## Travail demandé:
1. Selon le texte fourni, à quelle date l'agent a-t-il rendu la décision dont les demandeurs veulent obtenir l'annulation ?
2. Condensez en une courte liste le paragraphe du texte fourni qui commence par « Ajaypal et la plaignante », sans perdre ses faits principaux.

##### Texte fourni #####

Dossier : IMM-4696-15

Référence : 2016 CF 542

[TRADUCTION FRANÇAISE CERTIFIÉE, NON RÉVISÉE]

Ottawa (Ontario), le 13 mai 2016

En présence de monsieur le juge Gleeson

ENTRE :

DARSHAN SINGH BRAR

SANDEEP KAUR BRAR

JASVEER KAUR BRAR

AJAYPAL SINGH BRAR

RAMANDEEP KAUR BRAR

demandeurs

et

LE MINISTRE DE LA CITOYENNETÉ ET DE L’IMMIGRATION

défendeur

JUGEMENT ET MOTIFS 

I.                   Le contexte

[1]               Il s’agit d’une demande présentée en vertu du paragraphe 72(1) de la Loi sur l’immigration et la protection des réfugiés, L.C. 2001, ch. 27 (LIPR) visant à faire annuler la décision du 13 octobre 2015 d’un agent (l’agent) du Haut-commissariat du Canada de New Delhi, en Inde. L’agent a rejeté la demande de résidence permanente des demandeurs sous la catégorie du regroupement familial au motif que les demandeurs ont fait de fausses déclarations concernant des faits importants ayant trait à des accusations et des poursuites criminelles contre l’un des demandeurs. Par conséquent, l’agent les a déclarés interdits de territoire au Canada en vertu de l’alinéa 40(1)a) de la Loi.

[2]               Les demandeurs, une famille de cinq personnes, sont tous citoyens de l’Inde. Darshan Singh Brar est le demandeur principal (DP). Son fils Ajaypal Singh Brar, né en 1988, a été inclus comme personne à charge à la demande de résidence permanente sous la catégorie du regroupement familial.

[3]               Le 28 décembre 2013, cinq accusations criminelles ont été portées contre Ajaypal Singh Brar et d’autres personnes en Inde.

[4]               Ajaypal et la plaignante dans l’affaire criminelle ont conclu ce qu’il est convenu d’appeler un compromis ou une transaction pénale (le compromis) le 18 janvier 2014. Le compromis a été avalisé par la Cour en Inde le 22 février 2014. Ajaypal a été acquitté relativement à quatre chefs d’accusation et condamné relativement à un cinquième.

##### Liste de données #####

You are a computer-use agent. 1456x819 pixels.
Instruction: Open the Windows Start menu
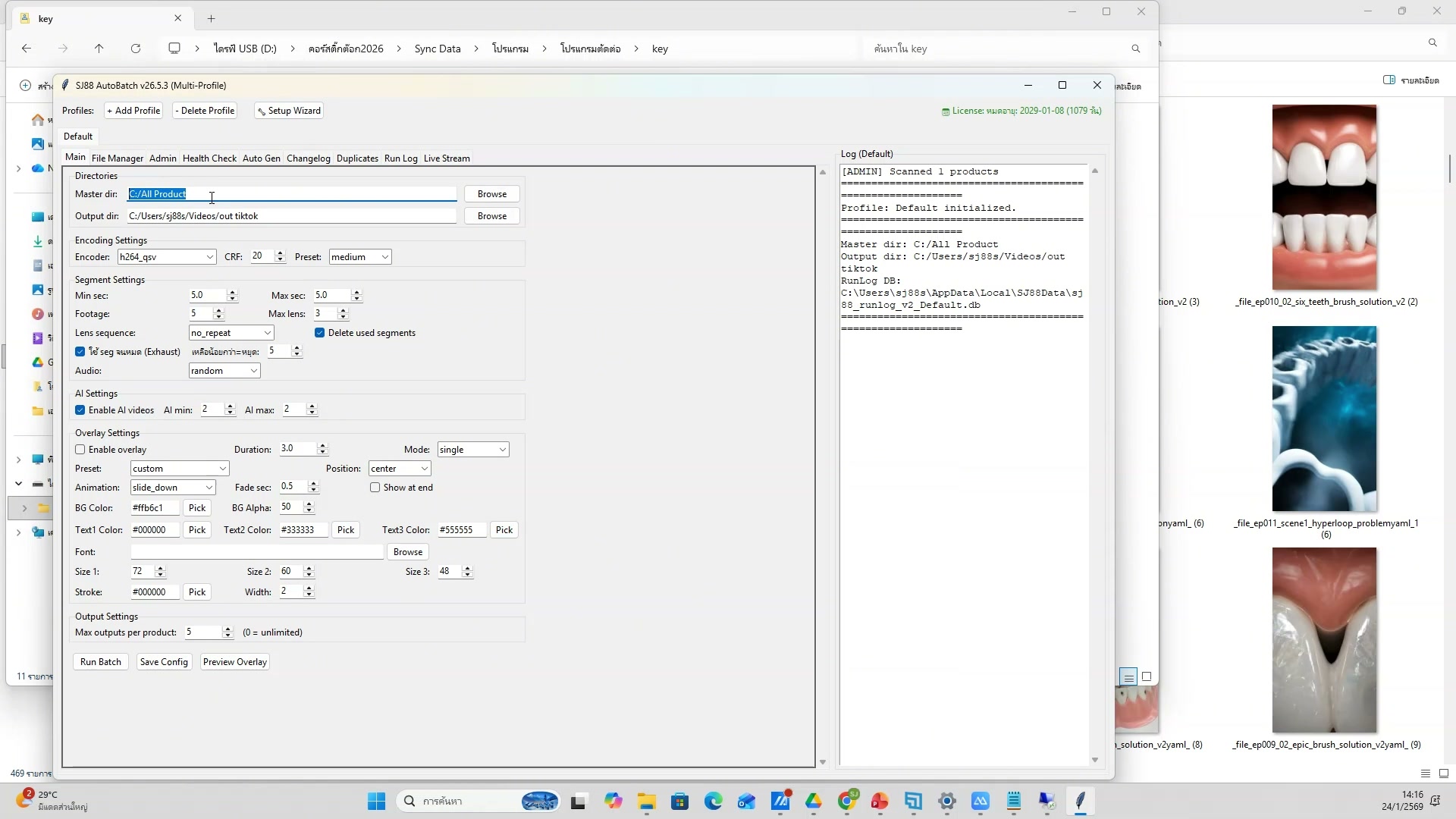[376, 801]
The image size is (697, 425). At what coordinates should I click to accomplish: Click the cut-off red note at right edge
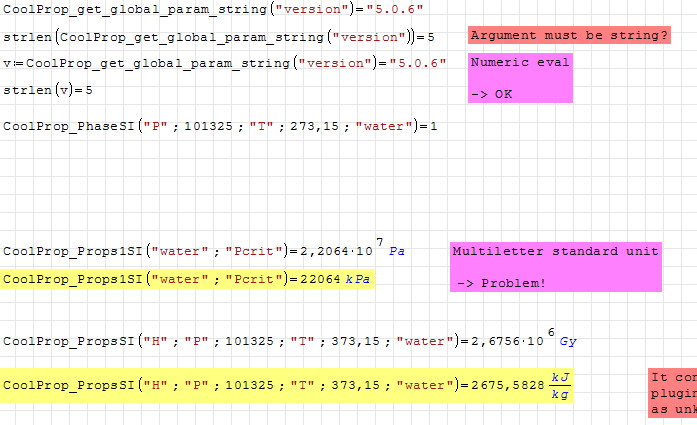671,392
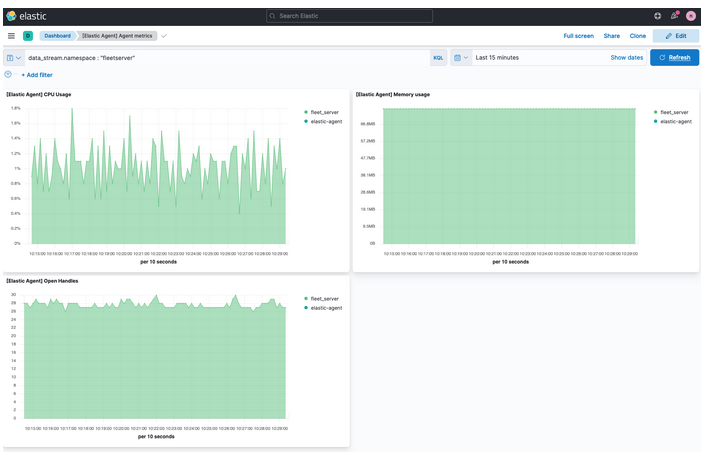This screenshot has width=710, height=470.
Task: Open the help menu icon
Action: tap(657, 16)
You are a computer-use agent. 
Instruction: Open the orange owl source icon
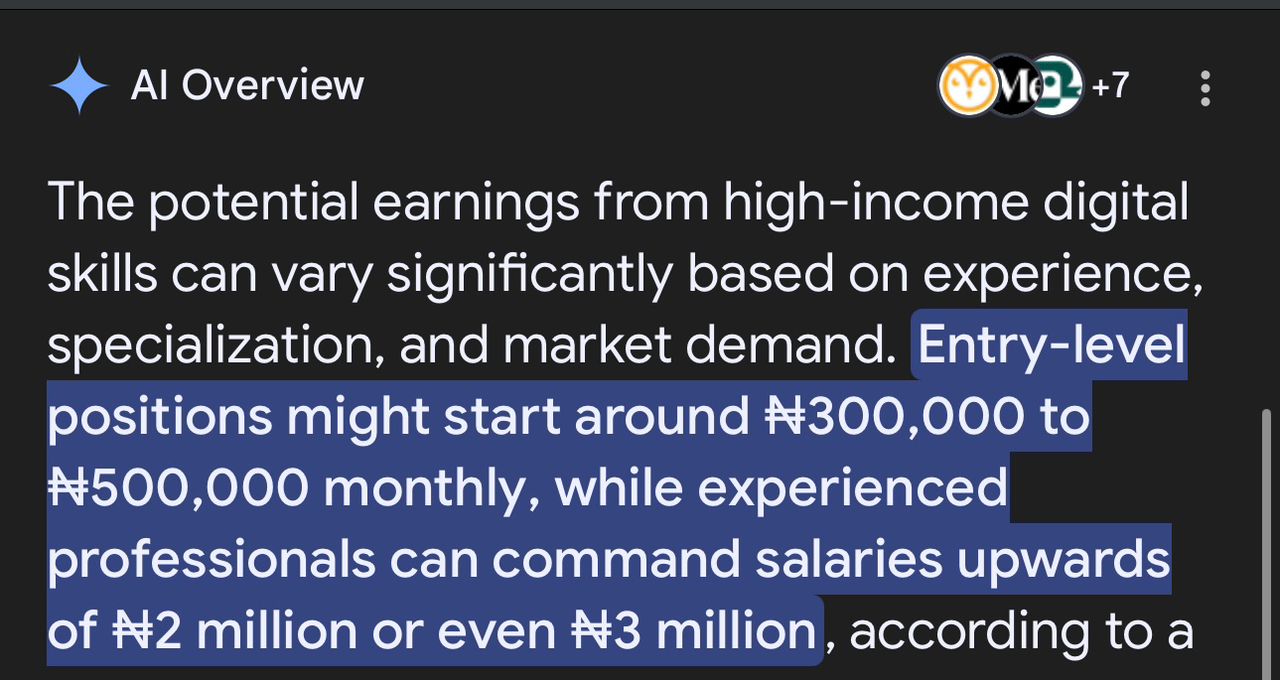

#####

## Réponses proposées:
1. Le 13 octobre 2015.

2.
- 18 janvier 2014 : Ajaypal et la plaignante concluent un compromis (transaction pénale).
- 22 février 2014 : la Cour en Inde avalise ce compromis.
- Issue : Ajaypal est acquitté de quatre chefs d'accusation et condamné pour un cinquième.